任務要求:
A – 請從關於川劇的文章中返回原文,從“自西方現代創作技法的問世,我”開始,一直延續到“川劇當前的藝術格局——融合。”為止。
B – 把關於川劇的文章中的這句話譯成英文:“因此如何創造能接地氣的優秀作品,仍然是擺在作曲家面前的首要課題。”
C – 判斷下列說法是否與關於川劇的文章相符,每項回答是或否,並引用文中起決定作用的原話:(i) 川劇聲腔有五種形態;(ii) 文章稱民族室內樂完全出自中國傳統音樂,與西方無關;(iii) “湖廣填四川”之後,四川用了大約五十年就成為人口大省。

夏 毅
在戲曲音樂中,川劇聲腔的五種形態經過演變固定并流傳下來。因此,川劇的風格多樣性、融合性是其主要特點。但是,傳統的川劇藝術與許多其他經典藝術形式一樣面臨著困境,這就是因時代發展以及人們欣賞口味的變革后,而陷入少有問津的窘境。要想改變這一現狀,川劇必需走上改革創新之路,尋求更多人的關注。
自西方現代創作技法的問世,我國許多作曲家都進行了深入的研究。部分作曲家把目光鎖定在了如何把傳統戲曲音樂與新興的創作技法相結合的嘗試。加之民族室內樂是近年來發展較好的音樂形式,它是在西方室內樂基礎上與中國傳統民族音樂相結合的產物。隨著新的創作理念以及手段的開創,當代民族室內樂也正在經歷著一次聽覺藝術的重大變革。但純靠新鮮創作技術的實驗以及曲高和寡的聽覺感受,也阻礙著當代民族室內樂的受眾者的拓展。因此如何創造能接地氣的優秀作品,仍然是擺在作曲家面前的首要課題。本文將從川劇聲腔的美學特征入手,結合部分現有運用川劇風格元素而創作的民族室內樂作品,探討川劇聲腔與當代民族室內樂融合的音響美。
作為四川省的代表劇種,川劇與我國其他曲種的形成與發展有著不太一樣的歷史淵源。歷史上四川遭受過極其嚴重的瘟疫災難,致使人口銳減。隨著后來“湖廣填四川”,天府之國經過100多年的發展,又一躍成為了我國人口的超級大省。“填四川”的人們,帶入四川的不僅是人口的數量、商貿的往來,更是文化的融匯。這之中就包括各地方戲曲的精華,造就了川劇當前的藝術格局——融合。

所給資料:

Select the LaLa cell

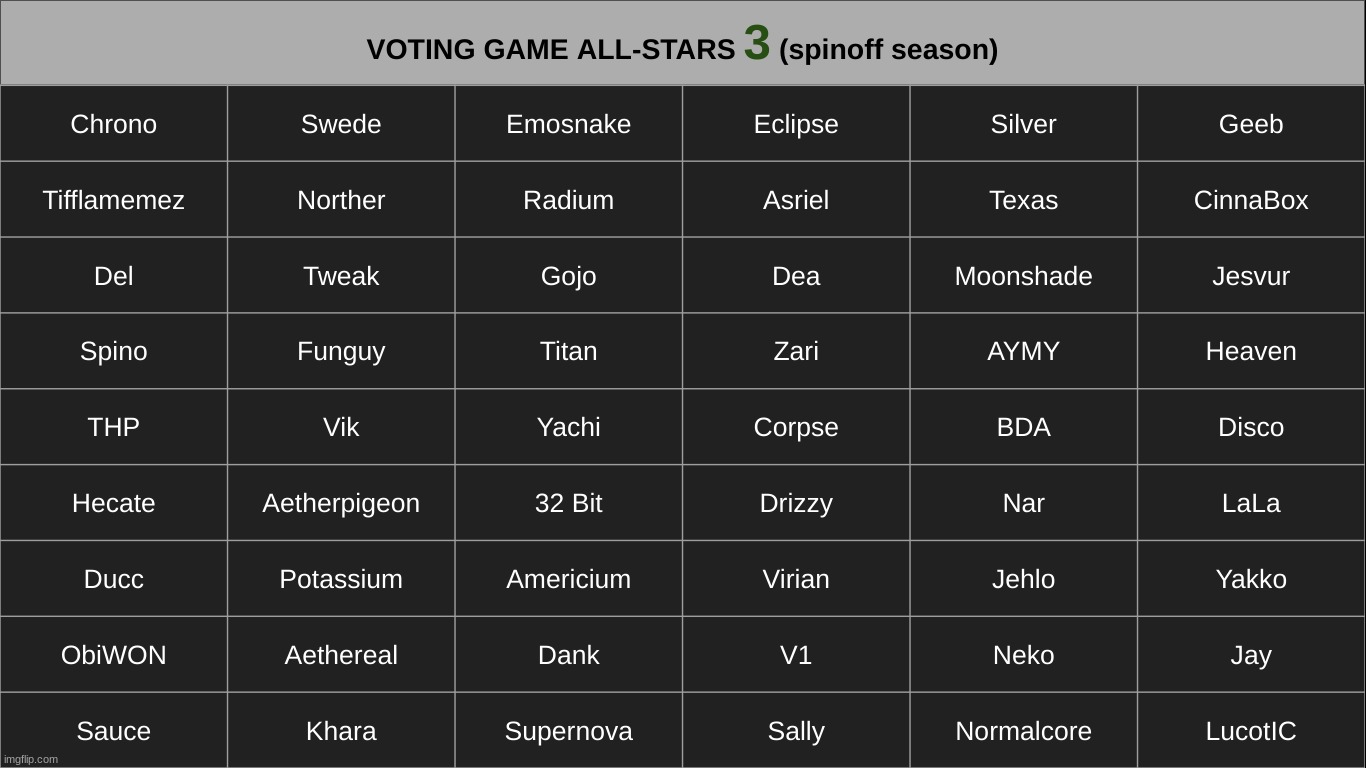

任務解答:
A –
自西方現代創作技法的問世,我國許多作曲家都進行了深入的研究。部分作曲家把目光鎖定在了如何把傳統戲曲音樂與新興的創作技法相結合的嘗試。加之民族室內樂是近年來發展較好的音樂形式,它是在西方室內樂基礎上與中國傳統民族音樂相結合的產物。隨著新的創作理念以及手段的開創,當代民族室內樂也正在經歷著一次聽覺藝術的重大變革。但純靠新鮮創作技術的實驗以及曲高和寡的聽覺感受,也阻礙著當代民族室內樂的受眾者的拓展。因此如何創造能接地氣的優秀作品,仍然是擺在作曲家面前的首要課題。本文將從川劇聲腔的美學特征入手,結合部分現有運用川劇風格元素而創作的民族室內樂作品,探討川劇聲腔與當代民族室內樂融合的音響美。
作為四川省的代表劇種,川劇與我國其他曲種的形成與發展有著不太一樣的歷史淵源。歷史上四川遭受過極其嚴重的瘟疫災難,致使人口銳減。隨著后來“湖廣填四川”,天府之國經過100多年的發展,又一躍成為了我國人口的超級大省。“填四川”的人們,帶入四川的不僅是人口的數量、商貿的往來,更是文化的融匯。這之中就包括各地方戲曲的精華,造就了川劇當前的藝術格局——融合。

B – Therefore, how to create outstanding works that connect with ordinary audiences remains the foremost challenge facing composers.

C –
(i) 是。“川劇聲腔的五種形態經過演變固定并流傳下來”
(ii) 否。“它是在西方室內樂基礎上與中國傳統民族音樂相結合的產物”
(iii) 否。“天府之國經過100多年的發展,又一躍成為了我國人口的超級大省”